▶ _PROBLEM TO SOLVE_
Pick out every line of the listing below that contains the word "computer", and copy each of those lines.

▶ _INFORMATION GIVEN_
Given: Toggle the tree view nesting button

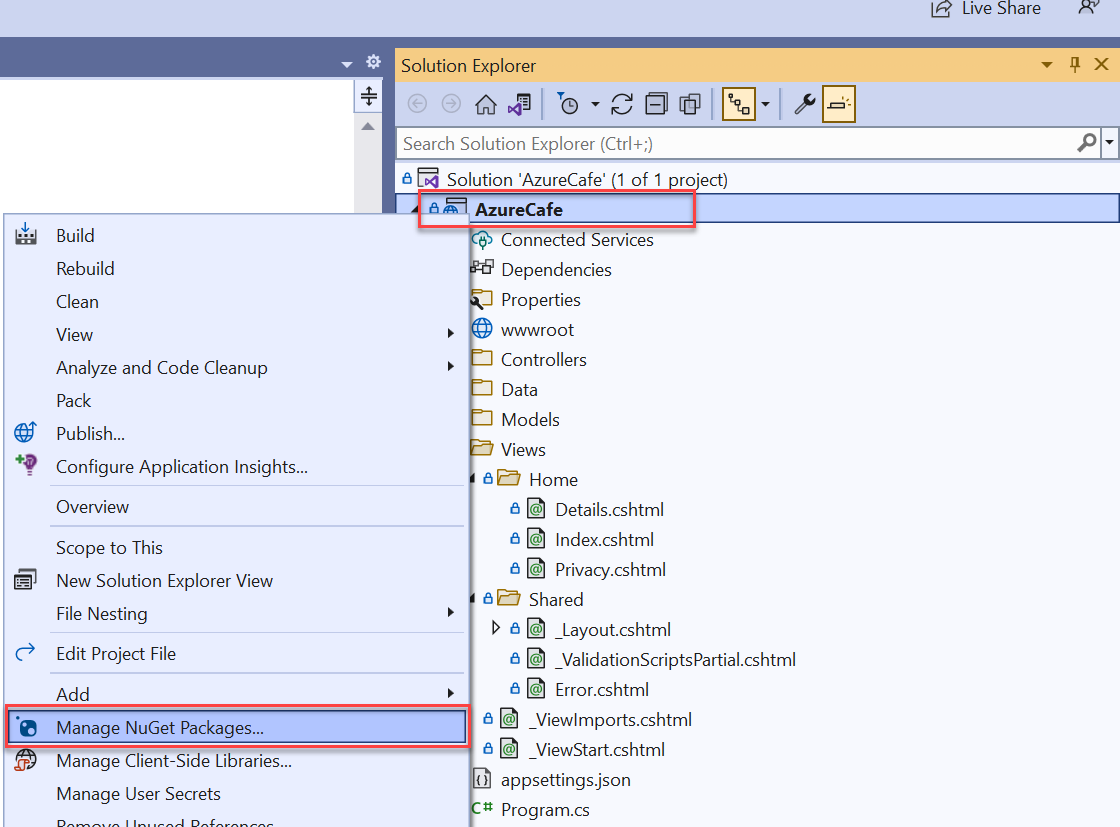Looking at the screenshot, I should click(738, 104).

---

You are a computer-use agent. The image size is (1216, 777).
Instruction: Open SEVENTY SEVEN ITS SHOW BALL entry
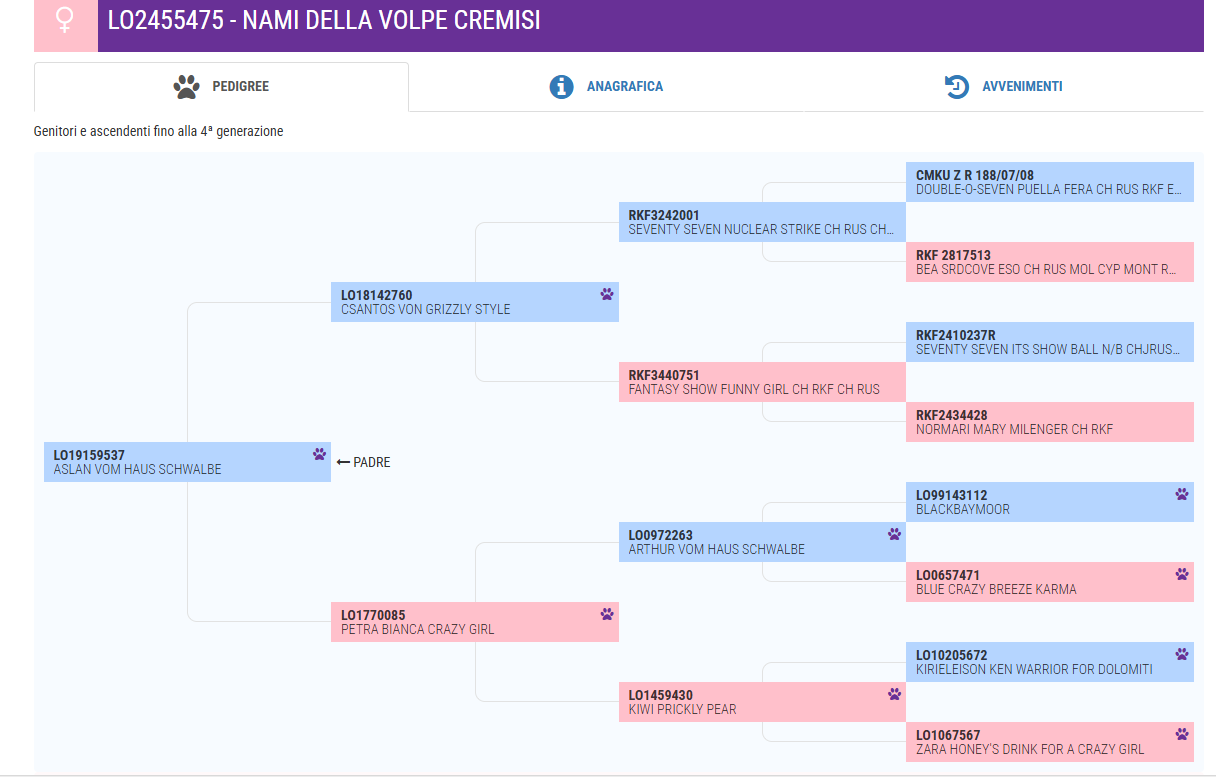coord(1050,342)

▶ _ANSWER TO THIS TASK_
You are a computer-use agent. The image size is (1216, 777).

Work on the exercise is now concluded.